[Pixel coordinate grounding data]
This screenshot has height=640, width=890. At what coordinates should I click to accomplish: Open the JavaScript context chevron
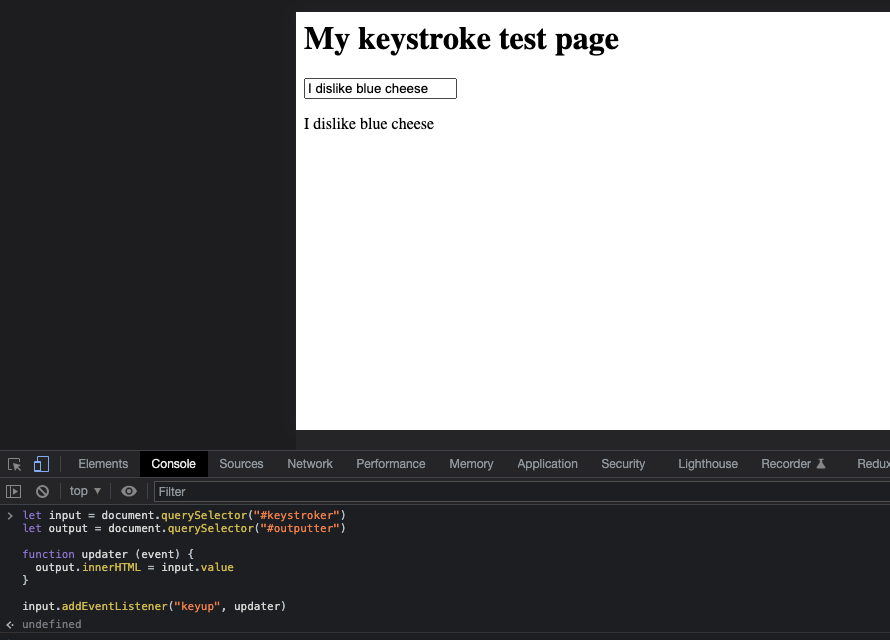(x=97, y=491)
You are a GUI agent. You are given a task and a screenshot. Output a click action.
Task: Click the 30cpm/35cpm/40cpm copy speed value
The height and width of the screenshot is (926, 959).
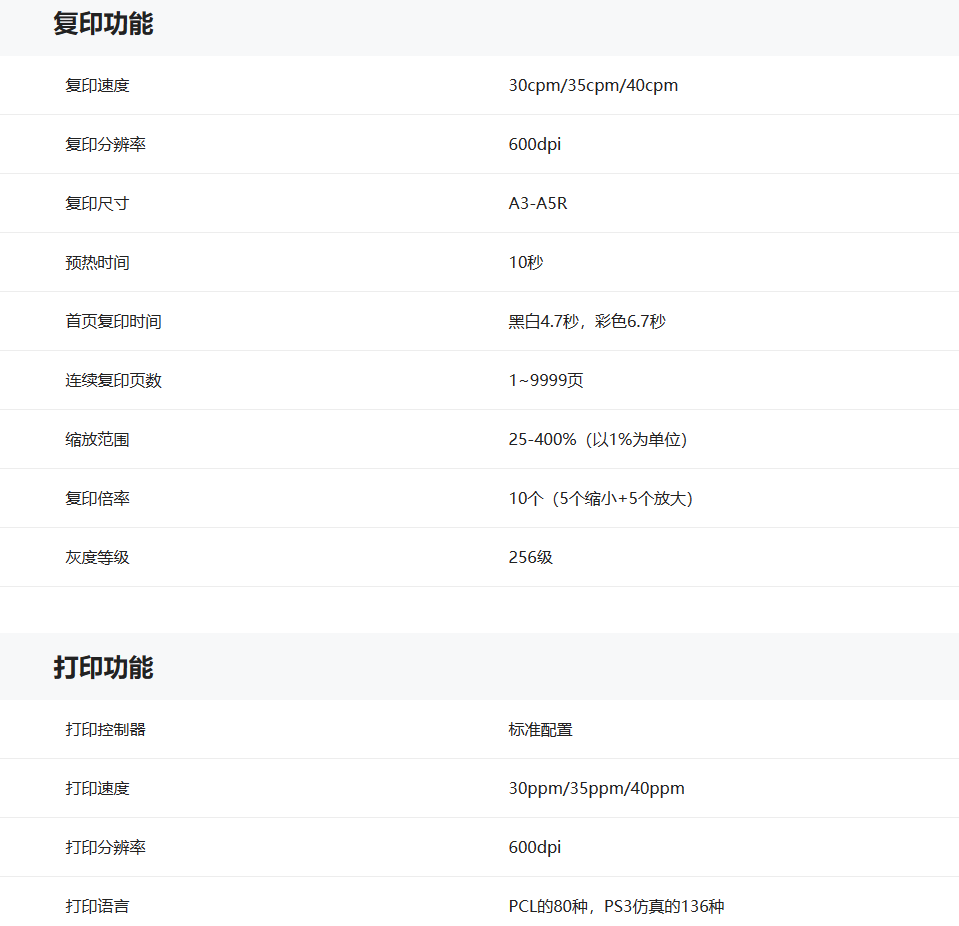tap(593, 86)
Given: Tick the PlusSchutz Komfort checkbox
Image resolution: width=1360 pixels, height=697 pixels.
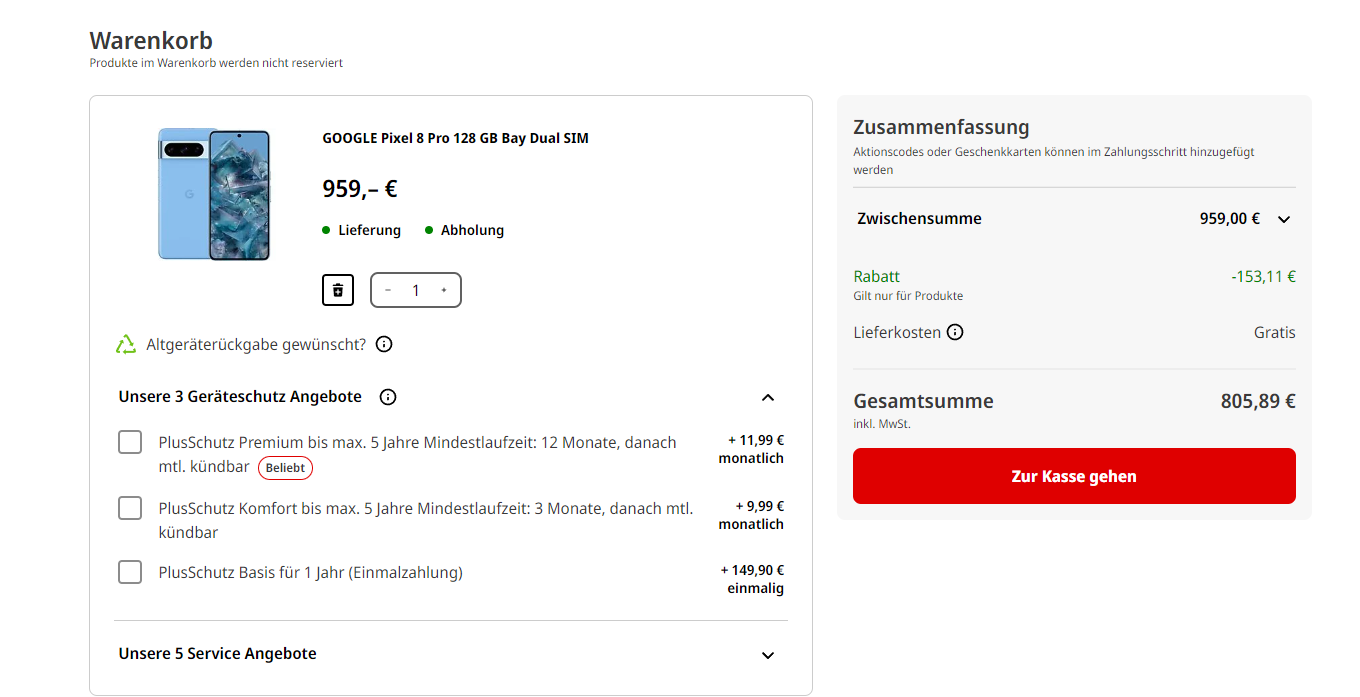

**EXERCISE AIM**
Where an entry holds an image, drop the image and copy the remaining text exactly.

**ANSWER BELOW**
This screenshot has height=640, width=890. At what coordinates should I click to accomplish: Open the JavaScript context chevron
(x=97, y=491)
You are a GUI agent. You are given a task and a screenshot. Output a click action.
Task: Click the 30cpm/35cpm/40cpm copy speed value
The height and width of the screenshot is (926, 959).
tap(593, 86)
Given: Tick the PlusSchutz Komfort checkbox
Image resolution: width=1360 pixels, height=697 pixels.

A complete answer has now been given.